Description of the task »
Skip the pictures. Transcribe exactly the lines from the line containing "Task: Click WebSiteBuilder ai nav label" to the end of the listing.

++++++++

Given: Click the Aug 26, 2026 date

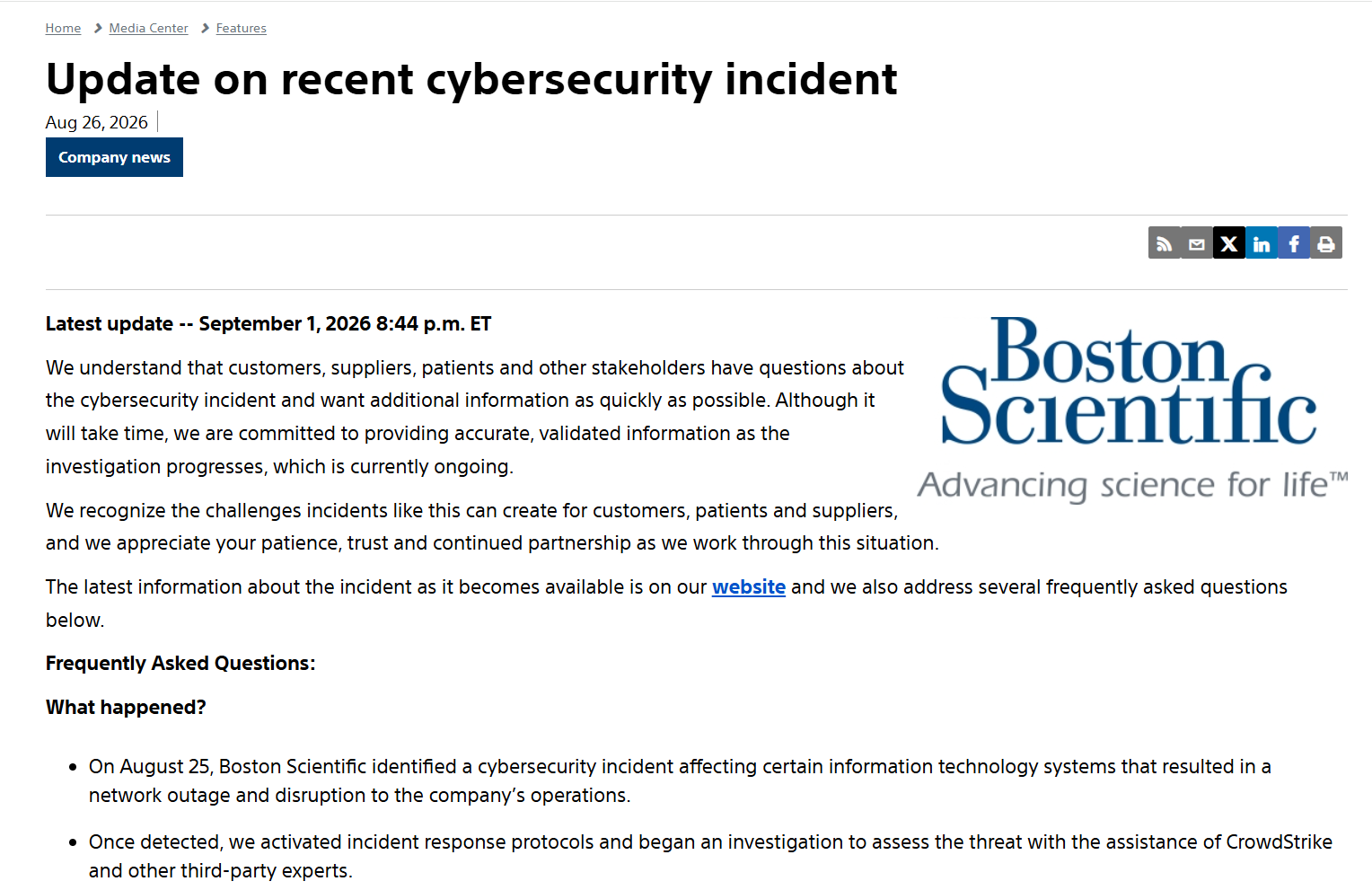Looking at the screenshot, I should [97, 122].
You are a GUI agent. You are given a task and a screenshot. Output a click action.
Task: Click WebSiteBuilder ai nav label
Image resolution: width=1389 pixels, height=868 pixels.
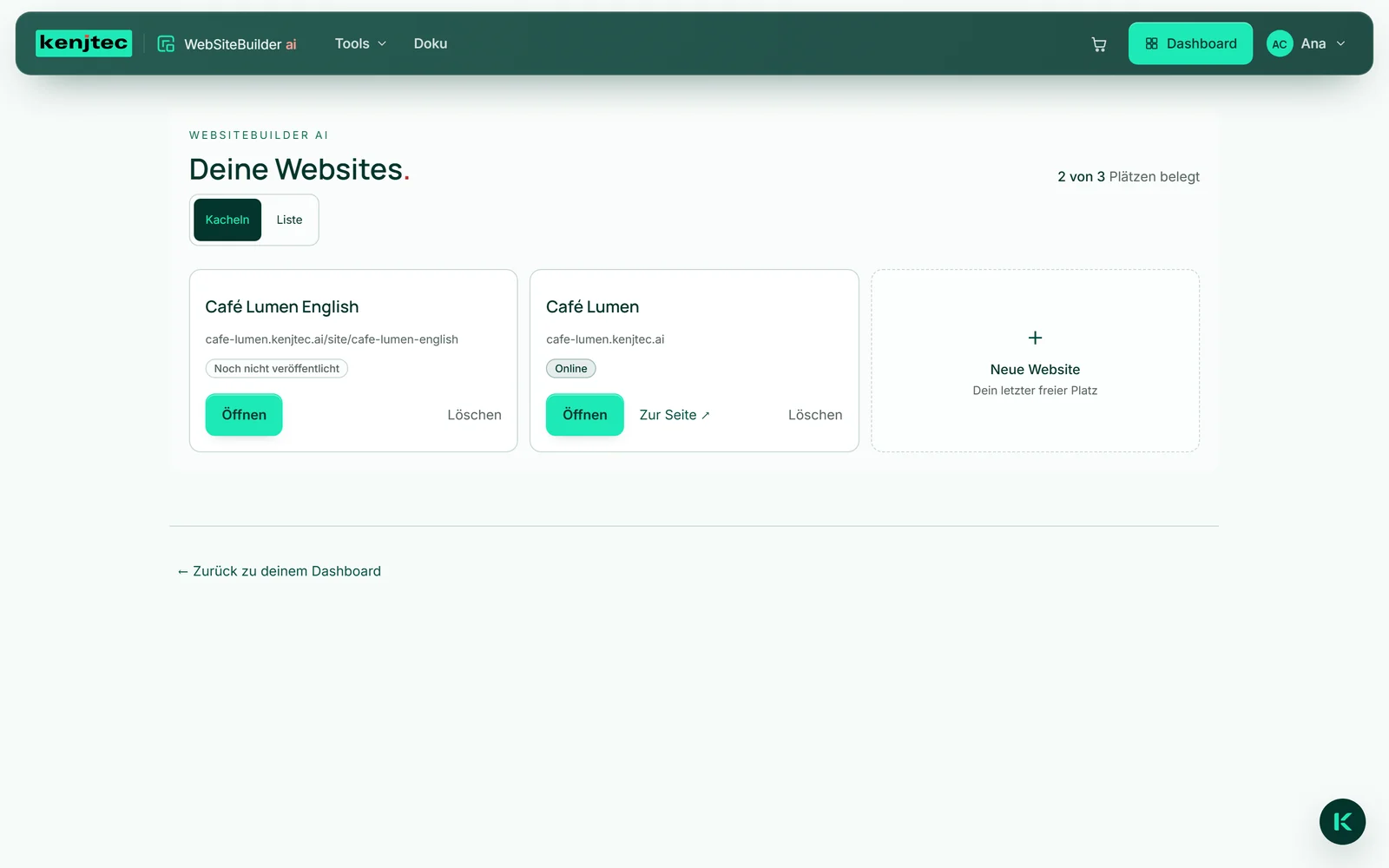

++++++++

Solution below »
Task: Click WebSiteBuilder ai nav label
Image resolution: width=1389 pixels, height=868 pixels.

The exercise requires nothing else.